■ WHAT NEEDS TO BE DONE
Would you please return the data below verbatim, without its pictures?

■ THE DATA
+-------+
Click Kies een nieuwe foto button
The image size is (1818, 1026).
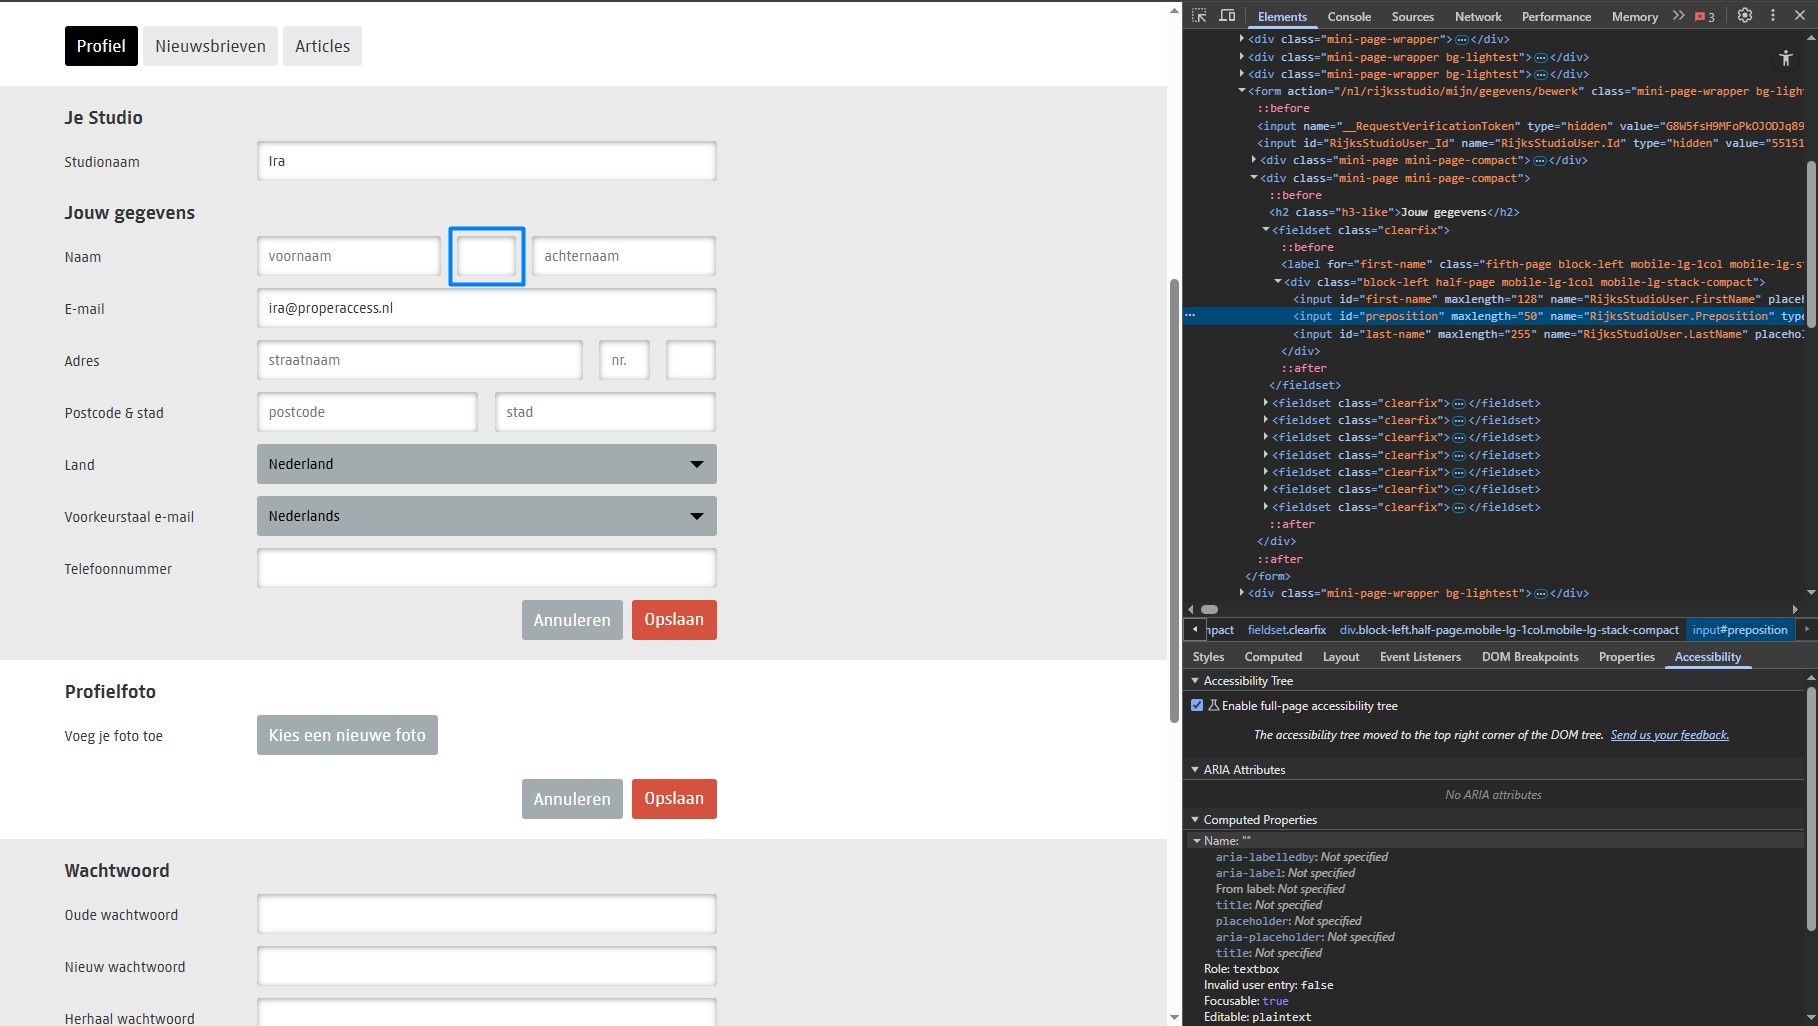click(347, 735)
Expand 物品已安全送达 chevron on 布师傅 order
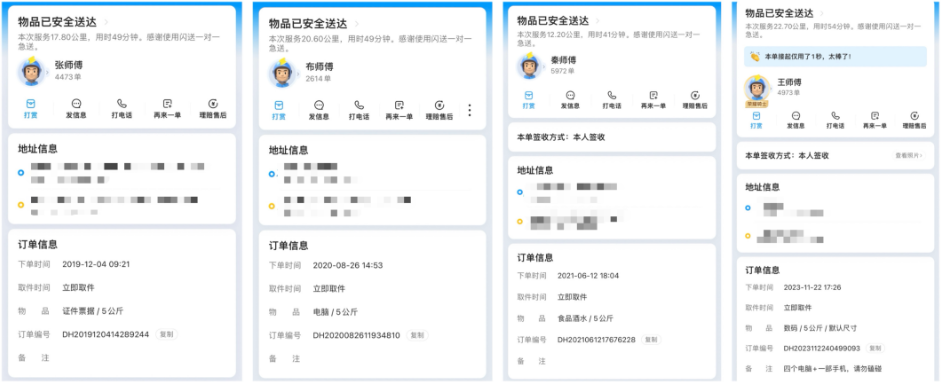 point(357,24)
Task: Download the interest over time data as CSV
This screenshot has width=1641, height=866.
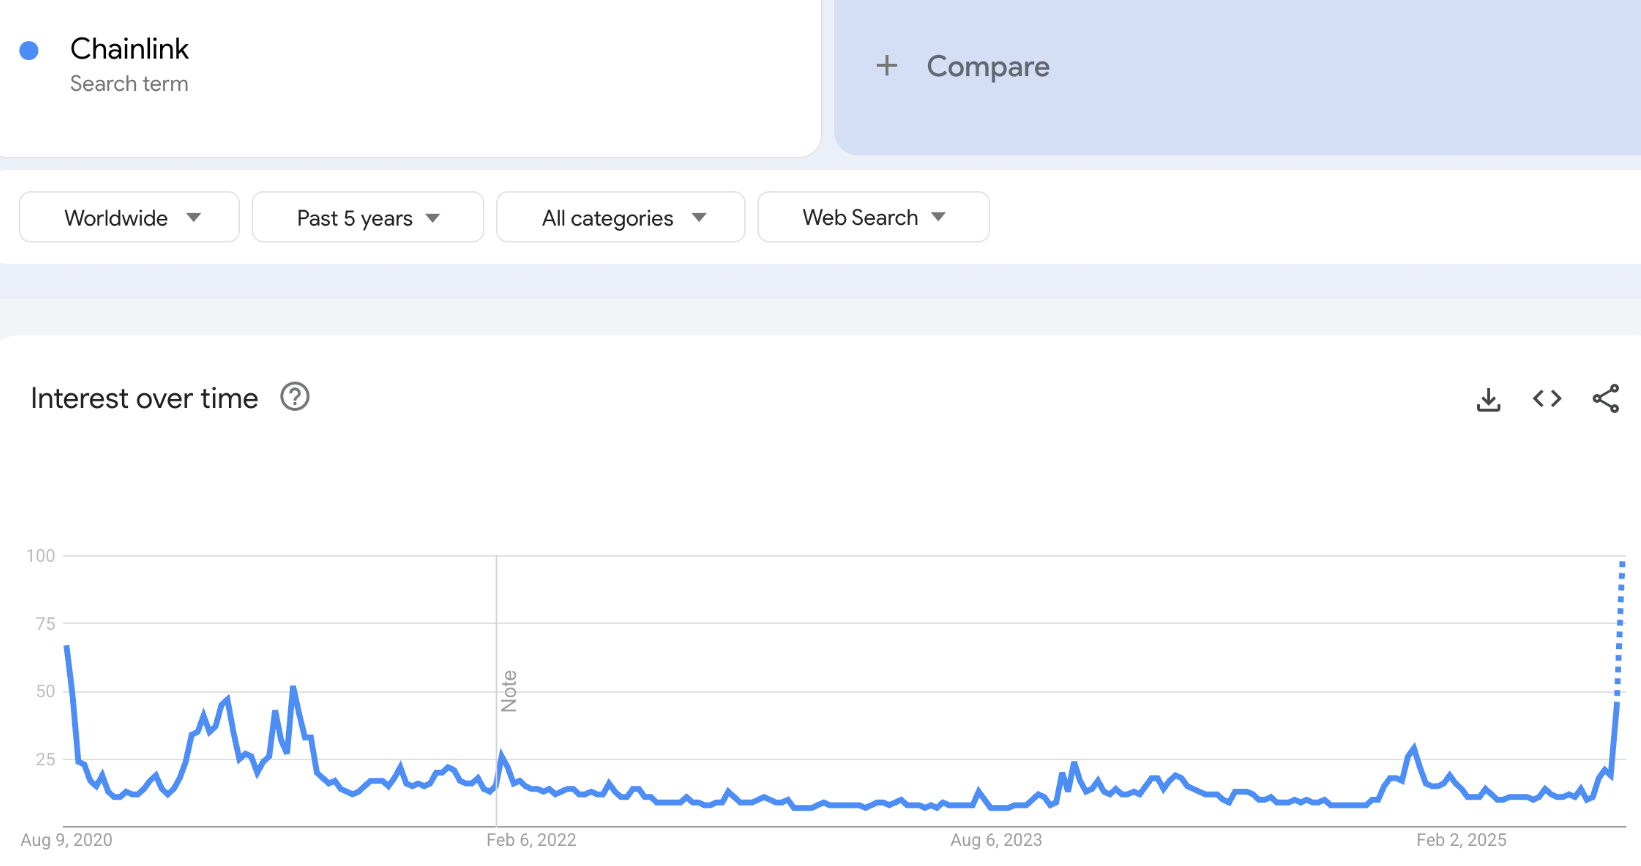Action: pyautogui.click(x=1488, y=399)
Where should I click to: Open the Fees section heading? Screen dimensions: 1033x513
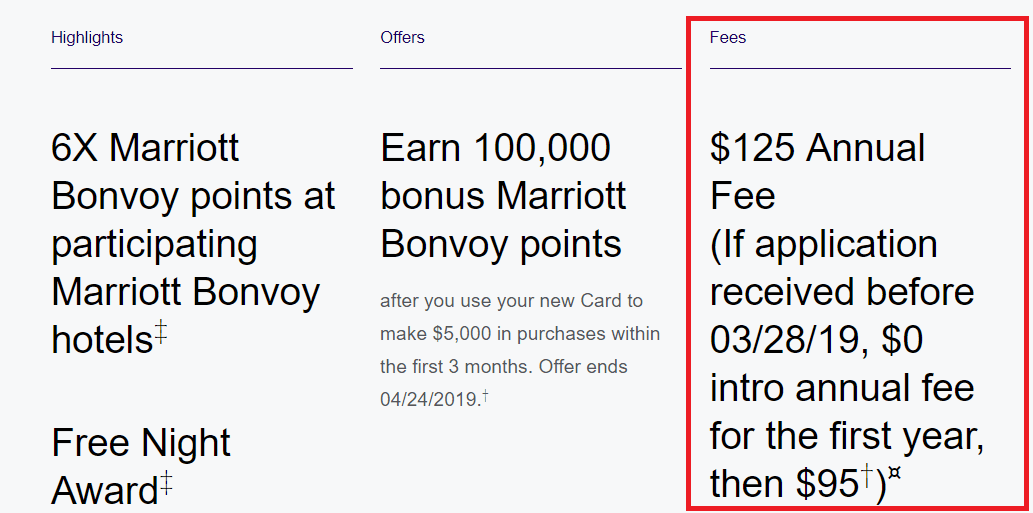click(727, 38)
+-------+
■ YOUR RESPONSE
Click Kies een nieuwe foto button
The image size is (1818, 1026).
click(347, 735)
Expand 物品已安全送达 chevron on 布师傅 order
 point(357,24)
Task: Download the interest over time data as CSV
This screenshot has width=1641, height=866.
Action: pyautogui.click(x=1488, y=399)
Where should I click to: Open the Fees section heading? Screen dimensions: 1033x513
click(727, 38)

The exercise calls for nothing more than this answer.